● **Quelle**

Lettre International ist ein einzigartiges Phänomen auf dem schwindsüchtigen Markt der internationalen Kulturzeitschriften. Gegen den Lesetrend zum Kurzatmigen und Virtuellen setzt sie konstant auf intellektuelle Überwältigung in sperrigem Tabloid-Format. Jedes Heft wird von namhaften Künstlern gestaltet und präsentiert in Übersetzung meist deutsche Erstveröffentlichungen von ebenso bekannten Autor*innen.

Dass dieses Literaturprojekt nun seinen dreißigsten Geburtstag feiern kann, ganz ohne Defizite und Subventionen, ist auch der taz zu verdanken. Verleger und Chefredakteur Frank Berberich ist Gründungsmitglied der taz, verließ die Redaktion jedoch 1980 entnervt, die Zeitung war ihm zu Bewegungslobby-hörig und antiintellektualistisch. Ausgerechnet die notorisch klamme taz steuerte acht Jahre später 100.000 DM als Anschubfinanzierung und Verlags-Knowhow für die Lettre-Gründung bei. Die französische Ausgabe war 1984 von Antonin J. Liehm in Paris gegründet worden.

● **Datenauszug**
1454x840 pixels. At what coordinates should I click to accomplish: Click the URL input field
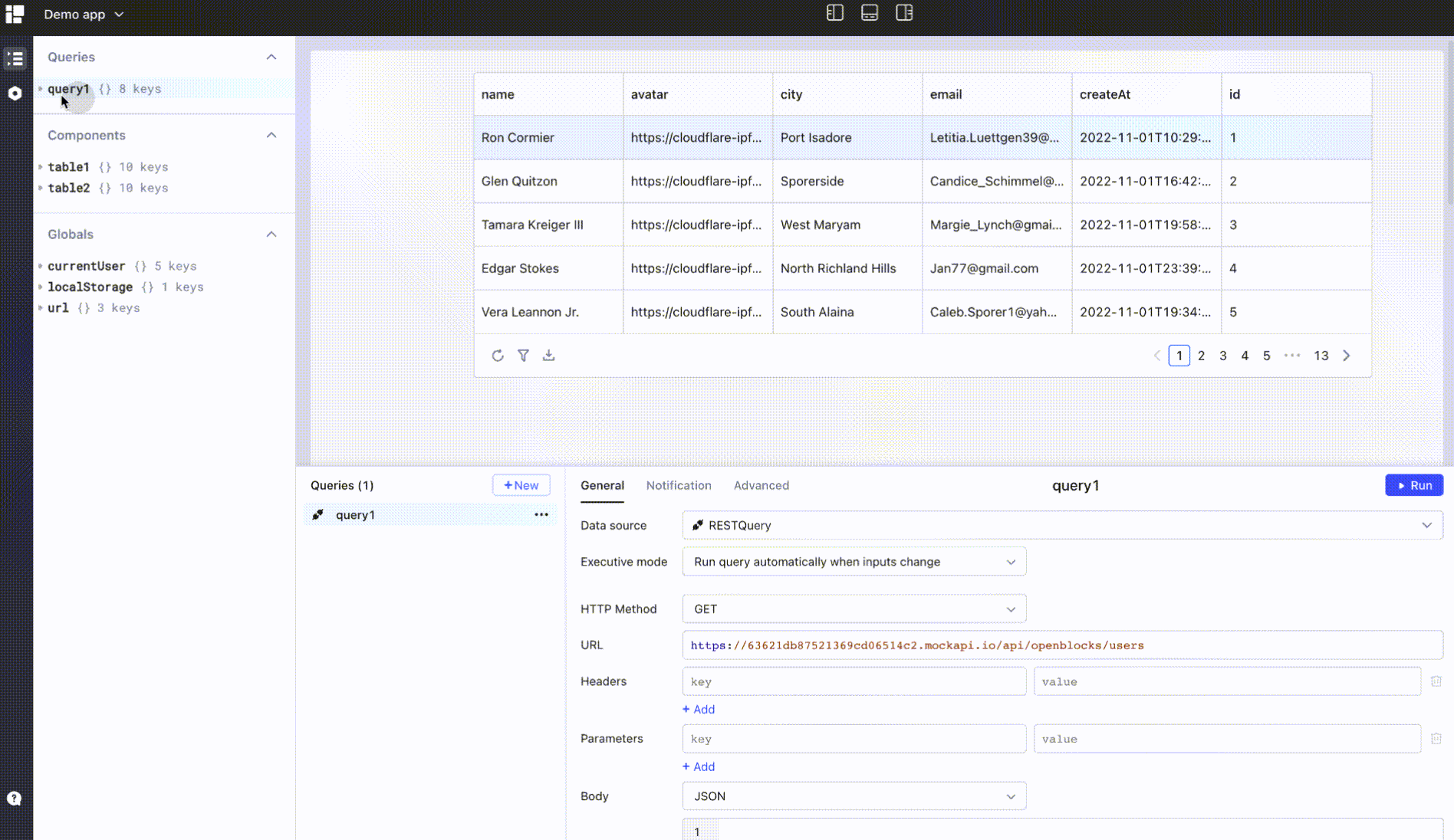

● **Übungsaufgaben**
(a) Welchen Geldbetrag steuerte die taz laut dem Text über Lettre International als Anschubfinanzierung bei?
(b) Fassen Sie den Absatz der Quelle, der mit „Dass dieses Literaturprojekt“ beginnt, als Stichpunktliste mit seinen wichtigsten Fakten zusammen.
(c) Geben Sie den Abschnitt der Quelle von „Lettre International ist“ bis „ebenso bekannten Autor*innen.“ wieder und tauschen Sie dabei „Tabloid-Format“ gegen „Zeitungsformat“ aus.

● **Ergebnisse je Aufgabe**
(a) 100.000 DM

(b)
- Das Literaturprojekt feiert ohne Defizite und Subventionen seinen dreißigsten Geburtstag, was auch der taz zu verdanken ist.
- Verleger und Chefredakteur Frank Berberich ist Gründungsmitglied der taz.
- Er verließ die Redaktion 1980, weil ihm die Zeitung zu Bewegungslobby-hörig und antiintellektualistisch war.
- Acht Jahre später trug die taz 100.000 DM Anschubfinanzierung und Verlags-Knowhow zur Lettre-Gründung bei.
- Die französische Ausgabe war 1984 von Antonin J. Liehm in Paris gegründet worden.

(c)
Lettre International ist ein einzigartiges Phänomen auf dem schwindsüchtigen Markt der internationalen Kulturzeitschriften. Gegen den Lesetrend zum Kurzatmigen und Virtuellen setzt sie konstant auf intellektuelle Überwältigung in sperrigem Zeitungsformat. Jedes Heft wird von namhaften Künstlern gestaltet und präsentiert in Übersetzung meist deutsche Erstveröffentlichungen von ebenso bekannten Autor*innen.